In the article on Xinjiang's "re-education" camps, on what date did Xinhua publish its interview with Governor Shohrat Zakir?

### [PASSAGE TO READ]
------------------------

According to the communist regime, the repressed Muslims are very happy to be repressed. And the real victim is the government, deceptively insulted by those who defend human rights.
Marco Respinti
Bitter Winter has been among the first to denounce the recent massive wave of repression unleashed against Muslims in the autonomous region of Xinjiang, especially but not solely Uyghurs, which brought more than one million of them (out of a million and a half of prisoners totally) in the nightmare called “re-education” camps. After Bitter Winter, other media began to realize the situation in face of, for example, the ridiculous move by Beijing that – as once more reported by Bitter Winter ‒, having for a long time claimed to have closed the forced labor camps, has just admitted of having actually only replaced them with the very worst “re-education” camps, quickly approving a law that authorizes them retrospectively. Among the newspapers that have noticed this scourge are The Guardian in Great Britain, which seems to be taking the Uyghur question seriously, and Corriere della Sera in Italy, which on the other hand has managed to find only a slim space for the topic.
Now, though, the regime is trying to sell to the media the idea that those who are very happy with the “re-education” operated in those camps where Muslims are “de-programmed” through psycho-physical violence are the Muslims themselves. The Xinjiang Governor, Shohrat Zakir, said it blatantly during a long interview published on October 16 by Xinhua, the official government press agency. Since the excuse that the regime adopts to justify “de-programming” is the false idea that all Muslim Uyghurs are religious extremists, the line of defense adopted by the Chinese Communist Party insists on this point. Hypocritically calling the prisoners “trained people” because “deprogramming” is often referred to as “training,” perhaps professional, and using an alarming quasi-medical language, Zakir said: “Many trainees have said that they were previously affected by extremist thought […] and now they have realized that life can be so colorful.” In the face of what happens in those camps, the words of Zakir are a cruel joke, but their real purpose is to defend an increasingly unsustainable system internationally. To convince the world, Zakir also refers to the words of an anonymous “trained”, a “repentant”: “I didn’t understand the country’s common language, nor did I know about the laws. I wouldn’t even have known that I had made mistakes. But the government didn’t give me up. It has actively saved and assisted me, giving me free food, accommodation, and education. Now I have made great progress in many aspects. I will cherish this opportunity and become a person useful to the country and society.” It seems to read the worst caricatures produced by the most gloomy totalitarianism of the twentieth century: brutally mistreated prisoners who thank their torturers.

------------------------

### [DATA SUPPLIED]
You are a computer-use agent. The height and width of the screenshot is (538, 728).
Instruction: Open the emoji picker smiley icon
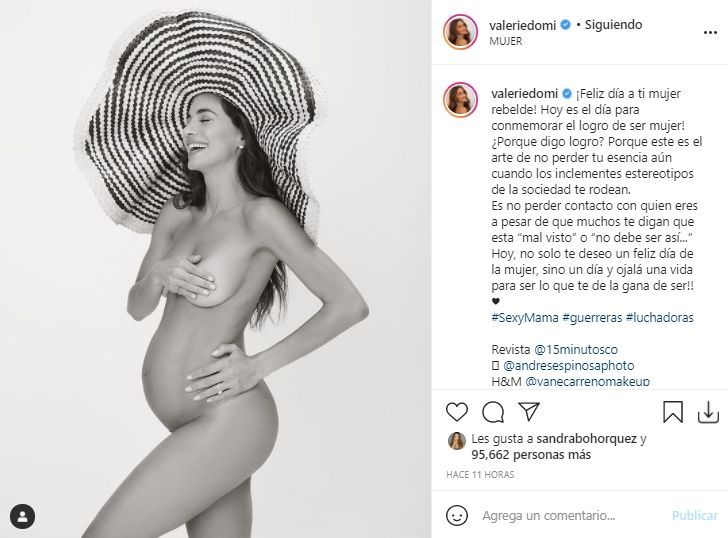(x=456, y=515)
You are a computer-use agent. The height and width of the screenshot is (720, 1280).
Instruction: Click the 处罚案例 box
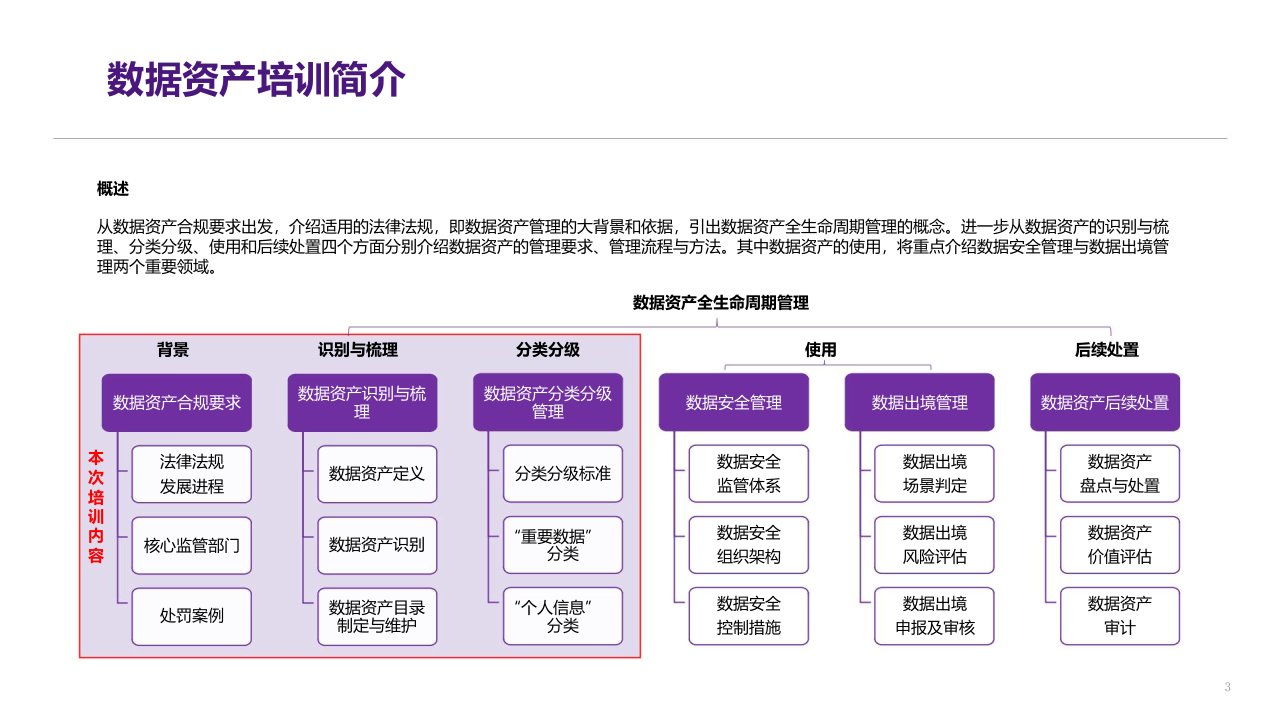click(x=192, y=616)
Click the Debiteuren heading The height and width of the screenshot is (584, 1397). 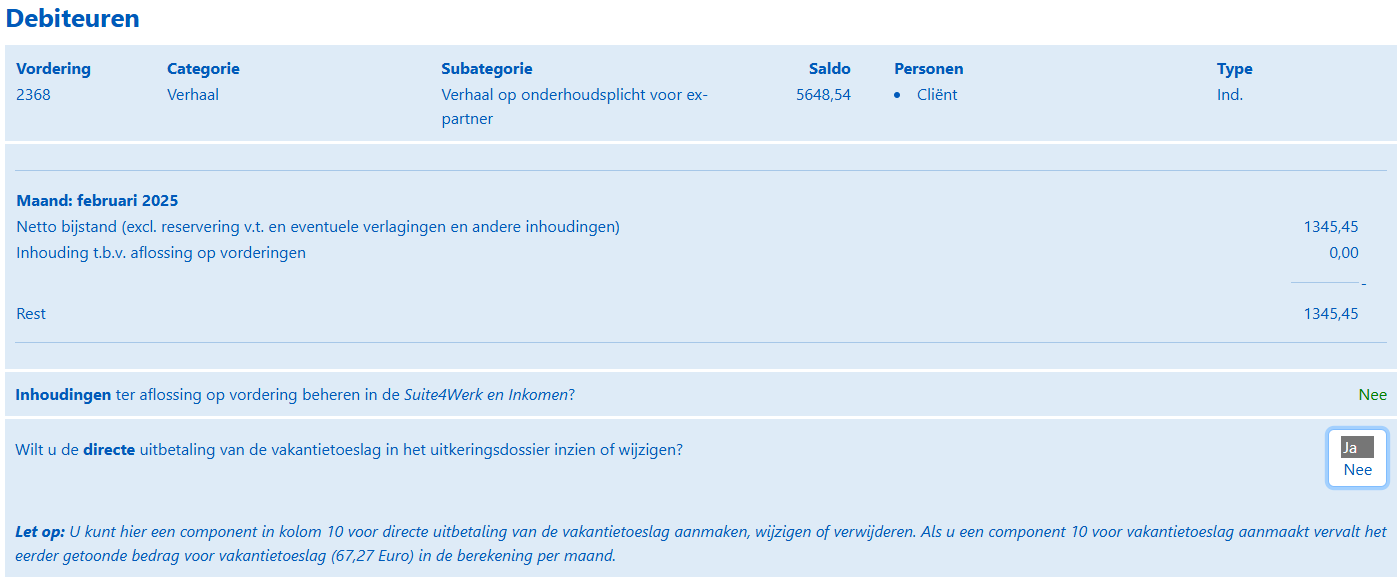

------------------------

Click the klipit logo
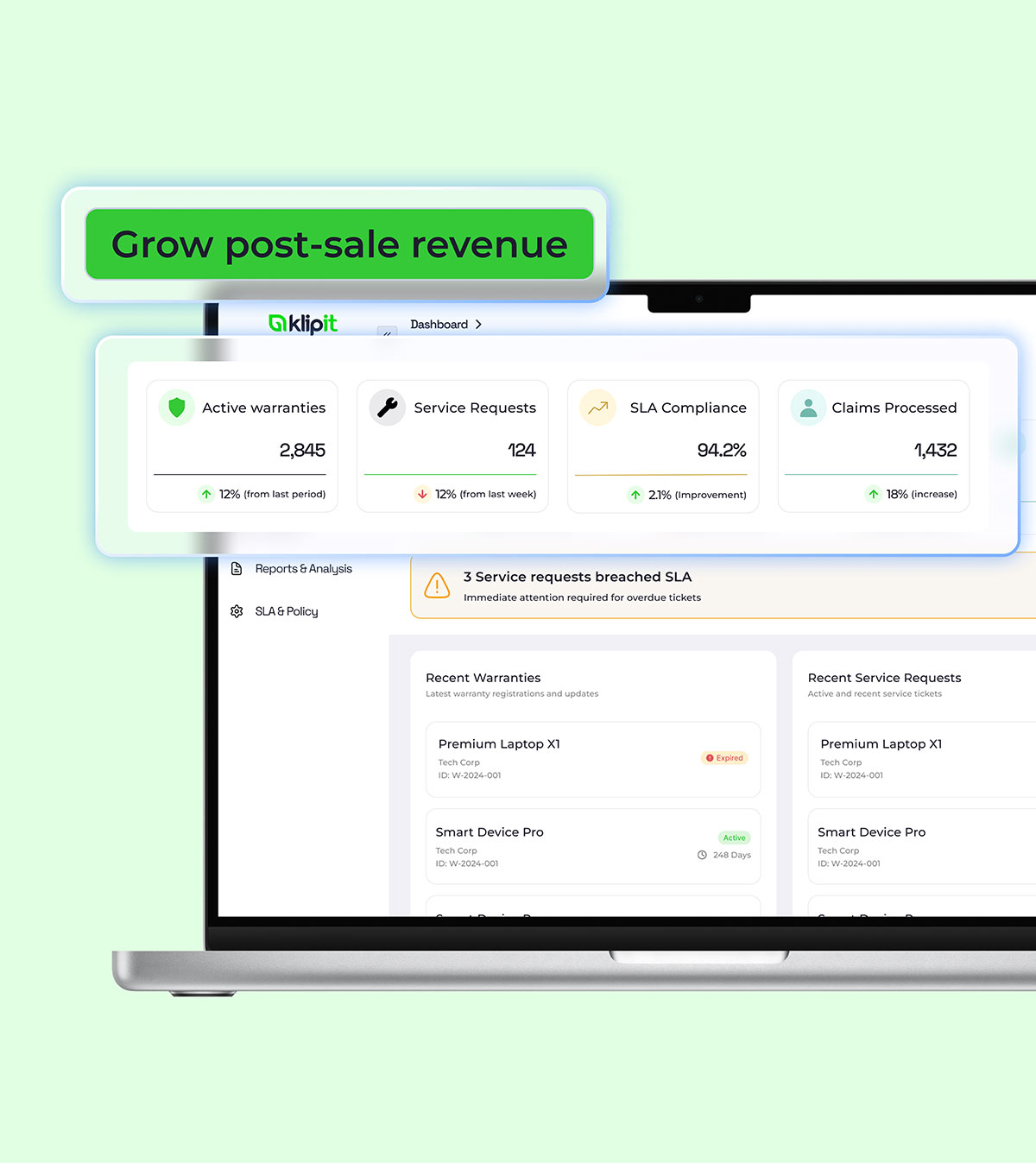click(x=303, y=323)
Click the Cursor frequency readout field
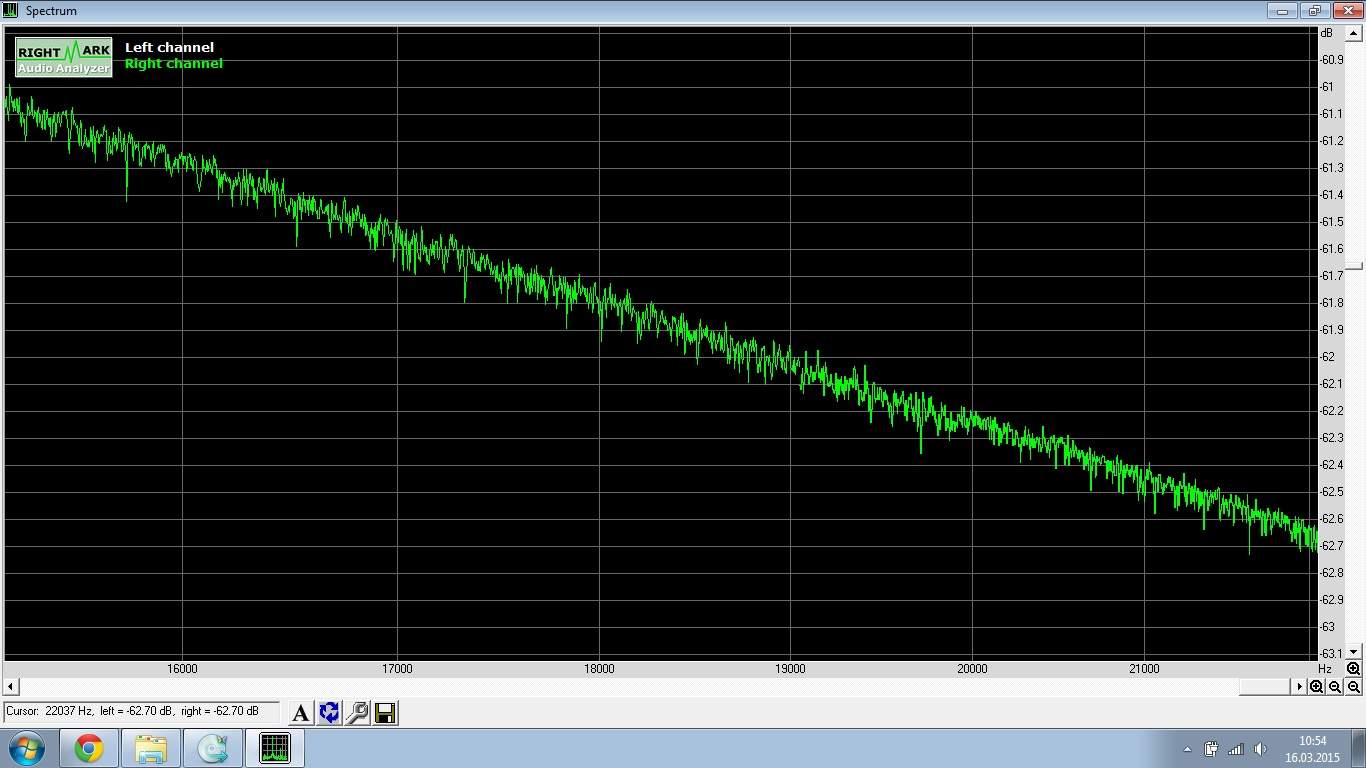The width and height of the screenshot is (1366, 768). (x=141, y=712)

------------------------

### [TASK SOLUTION]
October 16